* Start Data in this exercise *

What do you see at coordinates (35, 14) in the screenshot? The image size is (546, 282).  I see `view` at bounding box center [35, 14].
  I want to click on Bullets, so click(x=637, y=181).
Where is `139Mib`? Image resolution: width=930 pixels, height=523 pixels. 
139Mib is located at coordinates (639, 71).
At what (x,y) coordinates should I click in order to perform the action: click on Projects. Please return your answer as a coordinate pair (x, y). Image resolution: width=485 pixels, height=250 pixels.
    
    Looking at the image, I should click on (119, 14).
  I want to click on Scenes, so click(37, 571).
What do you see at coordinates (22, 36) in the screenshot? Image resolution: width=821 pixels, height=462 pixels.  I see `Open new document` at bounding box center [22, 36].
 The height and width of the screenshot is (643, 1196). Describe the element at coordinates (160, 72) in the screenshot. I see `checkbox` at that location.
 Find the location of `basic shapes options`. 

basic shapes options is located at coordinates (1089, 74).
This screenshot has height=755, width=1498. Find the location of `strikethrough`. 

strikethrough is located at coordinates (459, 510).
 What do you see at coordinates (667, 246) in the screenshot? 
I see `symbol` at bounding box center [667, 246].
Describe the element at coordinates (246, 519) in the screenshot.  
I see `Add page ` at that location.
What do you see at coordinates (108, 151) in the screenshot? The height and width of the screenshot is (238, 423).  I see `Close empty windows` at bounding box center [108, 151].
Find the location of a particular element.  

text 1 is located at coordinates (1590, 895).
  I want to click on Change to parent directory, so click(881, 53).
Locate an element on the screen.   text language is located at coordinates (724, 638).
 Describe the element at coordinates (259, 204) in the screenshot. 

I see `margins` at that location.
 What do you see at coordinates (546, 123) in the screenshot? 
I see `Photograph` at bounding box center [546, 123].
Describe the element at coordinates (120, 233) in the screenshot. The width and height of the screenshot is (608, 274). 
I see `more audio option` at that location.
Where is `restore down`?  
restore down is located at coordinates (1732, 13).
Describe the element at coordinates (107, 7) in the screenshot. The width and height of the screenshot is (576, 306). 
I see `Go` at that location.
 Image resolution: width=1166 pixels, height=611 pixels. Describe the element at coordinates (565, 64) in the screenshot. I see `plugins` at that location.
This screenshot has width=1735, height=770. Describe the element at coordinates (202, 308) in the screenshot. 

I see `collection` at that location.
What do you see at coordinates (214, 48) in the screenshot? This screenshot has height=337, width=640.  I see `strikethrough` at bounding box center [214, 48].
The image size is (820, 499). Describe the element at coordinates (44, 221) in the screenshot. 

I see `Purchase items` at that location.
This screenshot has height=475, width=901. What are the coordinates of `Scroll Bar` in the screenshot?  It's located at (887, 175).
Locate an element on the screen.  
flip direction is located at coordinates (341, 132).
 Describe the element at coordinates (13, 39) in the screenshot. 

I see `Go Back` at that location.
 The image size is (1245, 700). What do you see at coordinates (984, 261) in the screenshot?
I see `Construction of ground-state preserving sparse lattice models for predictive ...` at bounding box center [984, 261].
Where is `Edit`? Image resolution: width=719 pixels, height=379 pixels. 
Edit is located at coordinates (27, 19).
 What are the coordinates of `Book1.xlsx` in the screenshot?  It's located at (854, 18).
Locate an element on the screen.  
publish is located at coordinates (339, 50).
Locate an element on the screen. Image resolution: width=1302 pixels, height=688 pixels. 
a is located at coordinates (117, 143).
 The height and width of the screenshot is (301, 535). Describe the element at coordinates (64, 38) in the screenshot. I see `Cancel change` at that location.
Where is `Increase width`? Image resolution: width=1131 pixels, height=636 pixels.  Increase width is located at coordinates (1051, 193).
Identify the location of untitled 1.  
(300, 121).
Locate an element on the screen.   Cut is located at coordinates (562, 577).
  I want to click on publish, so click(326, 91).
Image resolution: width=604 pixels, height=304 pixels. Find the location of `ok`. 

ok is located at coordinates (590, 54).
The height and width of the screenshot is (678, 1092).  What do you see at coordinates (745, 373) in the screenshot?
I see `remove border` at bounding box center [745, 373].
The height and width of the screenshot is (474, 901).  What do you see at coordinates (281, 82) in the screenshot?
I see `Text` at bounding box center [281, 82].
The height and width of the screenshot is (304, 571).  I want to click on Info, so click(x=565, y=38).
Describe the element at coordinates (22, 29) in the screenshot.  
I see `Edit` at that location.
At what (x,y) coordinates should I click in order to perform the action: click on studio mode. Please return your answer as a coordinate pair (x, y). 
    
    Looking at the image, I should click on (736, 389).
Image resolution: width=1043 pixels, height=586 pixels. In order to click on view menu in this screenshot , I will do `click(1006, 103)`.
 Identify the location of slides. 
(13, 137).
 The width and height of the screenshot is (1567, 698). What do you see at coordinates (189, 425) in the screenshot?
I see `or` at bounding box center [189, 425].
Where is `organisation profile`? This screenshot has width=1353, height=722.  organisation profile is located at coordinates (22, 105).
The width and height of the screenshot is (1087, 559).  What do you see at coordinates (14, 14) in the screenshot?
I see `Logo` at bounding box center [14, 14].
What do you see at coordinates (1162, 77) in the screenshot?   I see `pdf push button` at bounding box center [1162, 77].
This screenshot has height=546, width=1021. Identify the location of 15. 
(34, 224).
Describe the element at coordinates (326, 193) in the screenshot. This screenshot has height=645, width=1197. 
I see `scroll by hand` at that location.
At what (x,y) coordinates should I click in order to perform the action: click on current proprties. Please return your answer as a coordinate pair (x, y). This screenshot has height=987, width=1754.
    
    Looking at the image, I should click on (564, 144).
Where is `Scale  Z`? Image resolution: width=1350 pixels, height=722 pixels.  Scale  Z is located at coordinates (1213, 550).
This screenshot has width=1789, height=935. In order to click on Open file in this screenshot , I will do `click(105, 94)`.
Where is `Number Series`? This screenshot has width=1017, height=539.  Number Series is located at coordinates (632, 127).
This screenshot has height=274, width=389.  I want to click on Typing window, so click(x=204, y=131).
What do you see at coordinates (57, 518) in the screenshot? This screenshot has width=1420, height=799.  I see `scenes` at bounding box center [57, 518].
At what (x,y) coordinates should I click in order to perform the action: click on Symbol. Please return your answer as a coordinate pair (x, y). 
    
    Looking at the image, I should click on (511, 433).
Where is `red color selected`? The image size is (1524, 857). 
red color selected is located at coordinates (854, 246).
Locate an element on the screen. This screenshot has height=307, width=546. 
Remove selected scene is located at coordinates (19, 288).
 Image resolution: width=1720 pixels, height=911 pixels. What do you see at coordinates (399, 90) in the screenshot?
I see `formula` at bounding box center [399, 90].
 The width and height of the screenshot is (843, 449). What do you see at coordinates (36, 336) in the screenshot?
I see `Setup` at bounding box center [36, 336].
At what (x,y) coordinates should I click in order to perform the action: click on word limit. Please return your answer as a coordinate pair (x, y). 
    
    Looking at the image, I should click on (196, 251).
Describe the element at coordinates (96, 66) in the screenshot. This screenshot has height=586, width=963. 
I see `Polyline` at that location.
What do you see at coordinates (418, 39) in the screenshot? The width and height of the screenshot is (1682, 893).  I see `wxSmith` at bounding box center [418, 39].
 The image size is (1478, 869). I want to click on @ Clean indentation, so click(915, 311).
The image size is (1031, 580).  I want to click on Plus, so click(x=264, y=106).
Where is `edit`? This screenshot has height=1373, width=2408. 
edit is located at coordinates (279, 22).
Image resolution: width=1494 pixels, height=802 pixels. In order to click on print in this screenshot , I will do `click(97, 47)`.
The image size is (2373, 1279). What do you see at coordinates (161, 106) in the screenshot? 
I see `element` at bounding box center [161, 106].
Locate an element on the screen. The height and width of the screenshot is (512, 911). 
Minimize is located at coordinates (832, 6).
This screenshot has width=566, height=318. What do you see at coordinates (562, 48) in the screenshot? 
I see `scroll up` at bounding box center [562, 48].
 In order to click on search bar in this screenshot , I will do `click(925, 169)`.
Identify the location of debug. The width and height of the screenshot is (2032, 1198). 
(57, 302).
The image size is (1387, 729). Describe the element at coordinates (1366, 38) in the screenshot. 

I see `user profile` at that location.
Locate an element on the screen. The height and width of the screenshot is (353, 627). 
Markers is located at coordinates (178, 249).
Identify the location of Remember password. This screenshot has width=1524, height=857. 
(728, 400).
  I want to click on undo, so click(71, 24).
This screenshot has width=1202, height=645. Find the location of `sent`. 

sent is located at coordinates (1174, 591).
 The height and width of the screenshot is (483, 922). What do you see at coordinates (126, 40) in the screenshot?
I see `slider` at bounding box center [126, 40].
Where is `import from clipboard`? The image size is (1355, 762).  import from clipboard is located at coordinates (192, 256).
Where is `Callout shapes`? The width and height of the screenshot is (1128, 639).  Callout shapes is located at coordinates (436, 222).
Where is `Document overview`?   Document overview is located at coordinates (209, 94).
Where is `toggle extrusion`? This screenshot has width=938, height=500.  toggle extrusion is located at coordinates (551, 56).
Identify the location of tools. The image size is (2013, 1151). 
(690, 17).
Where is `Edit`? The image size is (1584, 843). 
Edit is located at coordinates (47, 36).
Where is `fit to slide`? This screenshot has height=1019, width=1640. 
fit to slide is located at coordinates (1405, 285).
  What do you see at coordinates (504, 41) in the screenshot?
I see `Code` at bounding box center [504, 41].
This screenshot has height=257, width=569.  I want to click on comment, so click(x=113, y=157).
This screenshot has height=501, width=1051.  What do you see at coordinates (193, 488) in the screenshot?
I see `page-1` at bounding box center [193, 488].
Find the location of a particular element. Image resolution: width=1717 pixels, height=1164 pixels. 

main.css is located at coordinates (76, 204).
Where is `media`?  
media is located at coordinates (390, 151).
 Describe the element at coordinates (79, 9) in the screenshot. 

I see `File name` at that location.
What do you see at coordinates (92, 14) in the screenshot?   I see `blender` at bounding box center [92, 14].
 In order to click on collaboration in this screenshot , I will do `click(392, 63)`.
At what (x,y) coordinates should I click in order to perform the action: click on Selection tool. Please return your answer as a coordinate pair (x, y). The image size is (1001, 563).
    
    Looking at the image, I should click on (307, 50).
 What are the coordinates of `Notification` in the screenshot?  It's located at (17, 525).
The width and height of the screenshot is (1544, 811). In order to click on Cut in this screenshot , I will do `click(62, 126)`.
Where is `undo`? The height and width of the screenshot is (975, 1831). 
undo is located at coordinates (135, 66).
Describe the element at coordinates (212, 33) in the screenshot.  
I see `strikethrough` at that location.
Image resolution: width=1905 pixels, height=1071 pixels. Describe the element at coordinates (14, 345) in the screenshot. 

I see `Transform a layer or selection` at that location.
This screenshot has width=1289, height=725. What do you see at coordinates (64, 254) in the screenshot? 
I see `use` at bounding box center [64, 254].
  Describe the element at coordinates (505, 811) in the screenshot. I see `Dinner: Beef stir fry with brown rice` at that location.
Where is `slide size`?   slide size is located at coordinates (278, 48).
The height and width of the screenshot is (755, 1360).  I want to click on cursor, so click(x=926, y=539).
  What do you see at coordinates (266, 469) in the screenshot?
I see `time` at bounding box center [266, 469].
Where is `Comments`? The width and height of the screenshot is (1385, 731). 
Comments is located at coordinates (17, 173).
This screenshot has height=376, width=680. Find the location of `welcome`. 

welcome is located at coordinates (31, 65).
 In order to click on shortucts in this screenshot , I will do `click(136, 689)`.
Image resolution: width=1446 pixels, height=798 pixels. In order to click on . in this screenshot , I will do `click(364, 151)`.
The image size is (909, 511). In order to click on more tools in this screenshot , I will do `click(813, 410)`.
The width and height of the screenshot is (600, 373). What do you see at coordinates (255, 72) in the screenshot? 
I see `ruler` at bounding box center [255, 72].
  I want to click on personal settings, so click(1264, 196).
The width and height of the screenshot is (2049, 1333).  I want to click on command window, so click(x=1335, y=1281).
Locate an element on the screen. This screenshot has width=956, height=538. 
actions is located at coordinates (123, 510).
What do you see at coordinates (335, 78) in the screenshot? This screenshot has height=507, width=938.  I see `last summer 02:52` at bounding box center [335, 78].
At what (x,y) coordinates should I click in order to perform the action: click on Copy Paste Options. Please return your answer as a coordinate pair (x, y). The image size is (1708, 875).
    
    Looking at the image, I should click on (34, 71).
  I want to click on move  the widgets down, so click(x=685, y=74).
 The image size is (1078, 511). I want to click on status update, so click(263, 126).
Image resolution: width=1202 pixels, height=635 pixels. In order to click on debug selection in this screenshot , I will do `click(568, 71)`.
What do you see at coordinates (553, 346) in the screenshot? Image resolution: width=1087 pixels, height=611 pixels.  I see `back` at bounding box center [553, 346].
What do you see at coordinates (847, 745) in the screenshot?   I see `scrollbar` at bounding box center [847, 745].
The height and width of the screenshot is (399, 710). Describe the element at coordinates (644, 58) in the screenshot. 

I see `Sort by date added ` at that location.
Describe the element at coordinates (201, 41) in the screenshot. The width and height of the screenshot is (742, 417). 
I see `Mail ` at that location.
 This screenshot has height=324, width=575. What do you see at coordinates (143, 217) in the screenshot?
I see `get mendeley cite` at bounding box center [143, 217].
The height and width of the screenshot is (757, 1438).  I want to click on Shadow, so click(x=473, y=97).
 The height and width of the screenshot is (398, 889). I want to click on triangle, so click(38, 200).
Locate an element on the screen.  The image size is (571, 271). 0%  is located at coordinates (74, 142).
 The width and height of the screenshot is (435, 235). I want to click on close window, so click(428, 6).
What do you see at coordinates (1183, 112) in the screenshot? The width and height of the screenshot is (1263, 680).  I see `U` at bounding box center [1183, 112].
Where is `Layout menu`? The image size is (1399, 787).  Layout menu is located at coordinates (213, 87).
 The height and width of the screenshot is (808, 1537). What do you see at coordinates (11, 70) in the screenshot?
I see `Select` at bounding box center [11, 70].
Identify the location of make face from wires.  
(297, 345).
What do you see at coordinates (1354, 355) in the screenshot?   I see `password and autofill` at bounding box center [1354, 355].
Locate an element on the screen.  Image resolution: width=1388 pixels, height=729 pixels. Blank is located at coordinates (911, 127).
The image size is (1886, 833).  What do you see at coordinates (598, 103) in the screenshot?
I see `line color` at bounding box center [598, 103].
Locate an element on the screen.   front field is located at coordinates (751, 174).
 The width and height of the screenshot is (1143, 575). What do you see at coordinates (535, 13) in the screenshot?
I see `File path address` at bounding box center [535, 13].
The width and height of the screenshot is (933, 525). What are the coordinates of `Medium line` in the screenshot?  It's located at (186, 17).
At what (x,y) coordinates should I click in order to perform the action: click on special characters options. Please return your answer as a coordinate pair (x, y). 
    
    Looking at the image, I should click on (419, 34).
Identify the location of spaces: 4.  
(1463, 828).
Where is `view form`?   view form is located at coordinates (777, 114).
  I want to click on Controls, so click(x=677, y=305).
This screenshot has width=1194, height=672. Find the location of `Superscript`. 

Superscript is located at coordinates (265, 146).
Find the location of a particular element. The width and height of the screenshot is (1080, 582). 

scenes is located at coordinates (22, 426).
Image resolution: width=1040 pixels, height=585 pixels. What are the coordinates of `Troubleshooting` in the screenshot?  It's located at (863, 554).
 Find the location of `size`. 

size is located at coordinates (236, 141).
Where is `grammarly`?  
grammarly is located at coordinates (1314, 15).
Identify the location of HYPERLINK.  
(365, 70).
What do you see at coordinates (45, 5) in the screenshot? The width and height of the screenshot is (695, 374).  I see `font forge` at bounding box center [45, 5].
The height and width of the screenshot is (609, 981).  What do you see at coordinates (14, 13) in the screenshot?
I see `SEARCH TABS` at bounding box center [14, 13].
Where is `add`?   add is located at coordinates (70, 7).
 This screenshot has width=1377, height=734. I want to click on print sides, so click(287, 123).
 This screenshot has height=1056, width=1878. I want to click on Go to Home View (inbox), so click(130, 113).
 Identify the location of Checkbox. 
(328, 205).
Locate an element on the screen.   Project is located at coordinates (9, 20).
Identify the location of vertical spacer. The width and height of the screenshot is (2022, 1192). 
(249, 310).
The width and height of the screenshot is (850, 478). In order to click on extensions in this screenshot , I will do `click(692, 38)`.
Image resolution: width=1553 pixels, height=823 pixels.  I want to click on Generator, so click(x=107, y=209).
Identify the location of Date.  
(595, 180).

* End Data in this exercise *

● Directions for this task:
Copy the records above word for word, starting with the line that contains "The width and height of the screenshot is (850, 478)." and going on through the last line of the records.

● Solution to this exercise:
The width and height of the screenshot is (850, 478). In order to click on extensions in this screenshot , I will do `click(692, 38)`.
Image resolution: width=1553 pixels, height=823 pixels.  I want to click on Generator, so click(x=107, y=209).
Identify the location of Date.  
(595, 180).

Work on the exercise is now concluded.